MeetYourNextMP was a crowdsourced calendar of over 1000 independent events at the general election. This was to make these events easier to find so voters could go and question their candidates, and also to try and make more voters aware these events exist and are open to all.
When people came to the site, how did we know what events to show them? We asked people what their postcode was, and directed them to a page for each constituency. But what events did we show?
Most hustings are pretty easy – they happen in the same constituency as the speakers are standing in and it’s easy to pick that up from the postcode of the venue.
However, there are many edge cases. In a densely populated area like London there are many constituencies close together, and events may feature speakers from several constituencies. Sometimes events may happen in another constituency altogether than the speakers may come from.

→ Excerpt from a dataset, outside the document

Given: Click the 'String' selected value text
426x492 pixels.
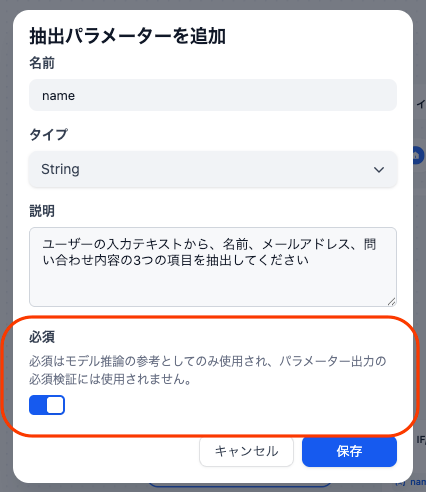Looking at the screenshot, I should (60, 169).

This might happen in dense areas just due to which venues are available or in one extreme version of this, a regional TV station did hustings for many different seats all from the same central TV studio.
With event sites like this, it’s always a hard balance – the more information you ask for about an event, the more options you have to categorise it more usefully. But also, the more annoying it is to add an event and if you ask for too much information some people may stop adding them.

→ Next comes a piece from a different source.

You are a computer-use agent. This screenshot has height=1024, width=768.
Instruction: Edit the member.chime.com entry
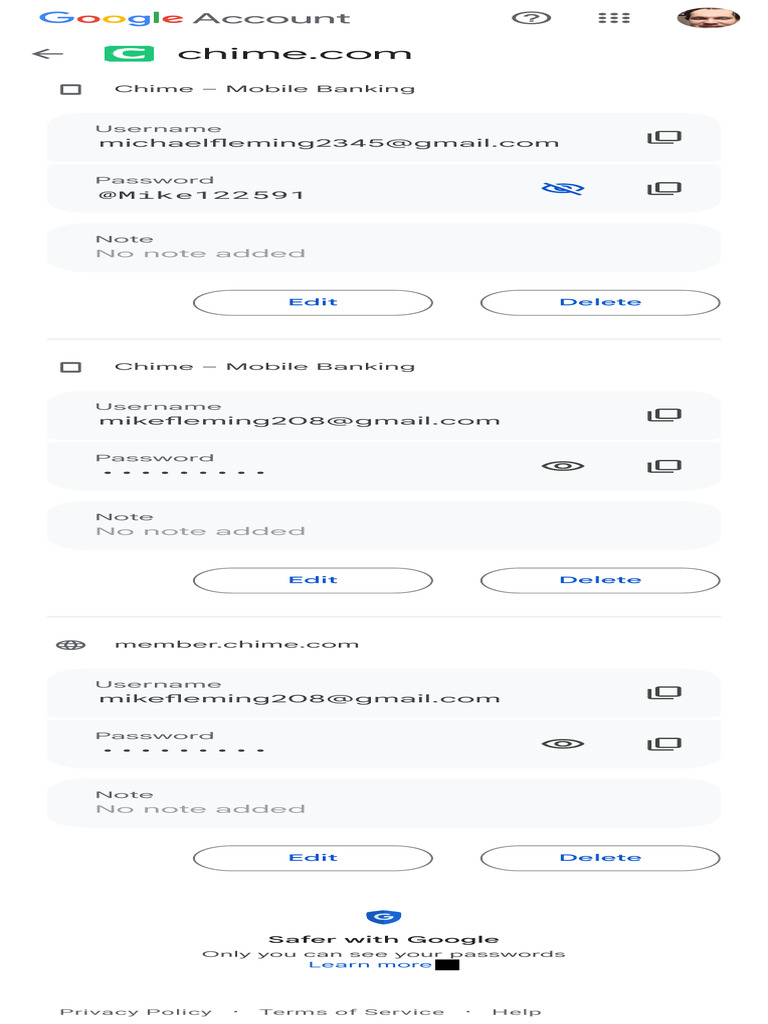[313, 858]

We decided to ask for the venue of the event and which candidates were speaking at the event. We put up a box with the names of the candidates in that seat for users to select from, but they could also press a button to search among all 3,900 candidates standing. Many events had this information added, but not all.

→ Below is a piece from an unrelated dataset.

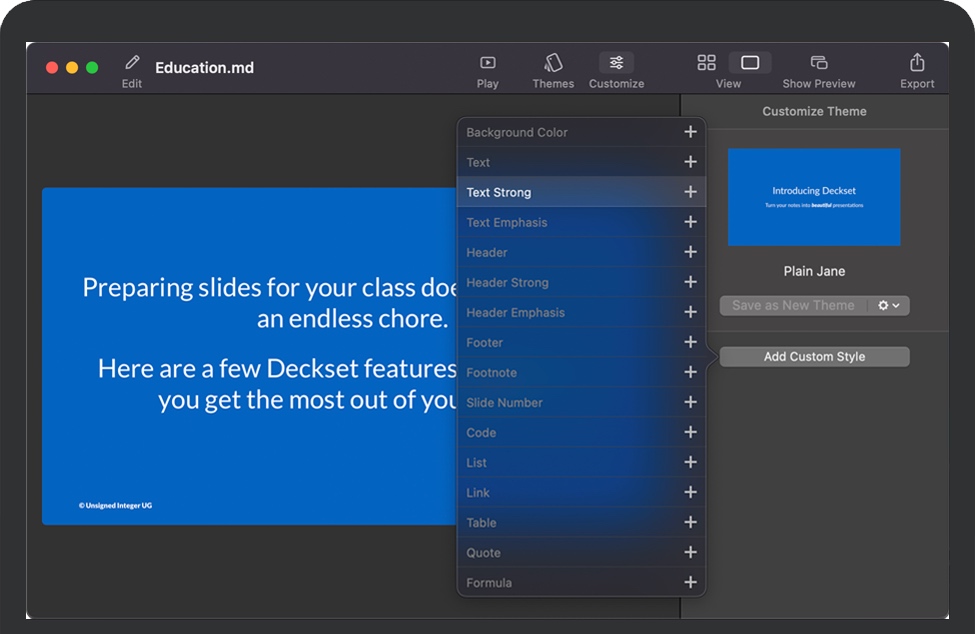Click Show Preview in toolbar
The height and width of the screenshot is (634, 975).
(819, 63)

With this information, we came up with a rule – a voter would be shown an event if it was in their seat or had a candidate from their seat speaking at it.
This meant if we had details of an event in a voter’s seat, but did not know who was speaking, we assumed it would be of interest to them and showed it to them. If a voter’s candidate was speaking at an event 20, 50 or 200 miles away, we showed that event too.
There were some edge cases where this didn’t work, of course.
There were a few cases where speakers were at events literally 500 miles away from their constituency. In this case, are voters still interested? Few will travel hundreds of miles just to hear a candidate speak, but they might want to know it happened. There may be online resources to look up. Some people who used the data filtered out events that were very far away, but we left these events on MeetYourNextMP.
For events that happened in a central TV studio, but concerned different constituencies, the people who lived near that TV Studio would presumably not be interested even though they would still be shown the event.
This is also, as you may be feeling if you’ve read this far, pretty dry and hard to explain to people. Certainly someone adding an event to the site just follows the prompts and mostly won’t read this amount of guidance.
We had cases where people added an event, but then tried to set the venue to be in another place than it actually was as they thought this was the way they could say the event was of interest to others. They would try and set the venue to be in “Edinburgh” instead of “Edinburgh South” if there were speakers from across Edinburgh standing. We had to correct this and look up or request extra information by hand.
Also, for regional TV and radio broadcasts it got more complicated – they would be only available to people in one region, but that region might contain many constituencies.
I considered if there was other ways to ask people for information that would help us show the event to interested people. Could we ask people to add an event then tell us which constituency it was about, bearing in mind they might have to select more than one? That sounds like a complex and annoying UI.
Could we just give up on constituencies, and look up the location of a postcode and show events within a certain mile radius? This is very imprecise and likely to annoy if it includes many events voters don’t think interest them because they feature speakers from different seats. Also, we didn’t always know the exact location of a venue. And I think it was good to have a separate distinct web page for each seat, as this is how the First Past The Post (FPTP) voting system works and it is how every other General Election website I’ve seen worked. It meant other sites could link to a good page on our site easily.
There was no easy answer to this problem, and this is quite a dry complex subject and thus blog post – thanks for reading so far! We think our system of having a page for each constituency and having a rule of showing events there if the event was in the constituency or featured a speaker from that constituency worked well almost all the time. Certainly we couldn’t think of a better one this time around, but maybe this will be discussed before the next time.
ps. Asking people what their postcode is, and directed them to a page for each constituency turns out to not always be fool proof – there are some postcodes that feature properties in 2 separate constituencies! This is indeed a tough issue.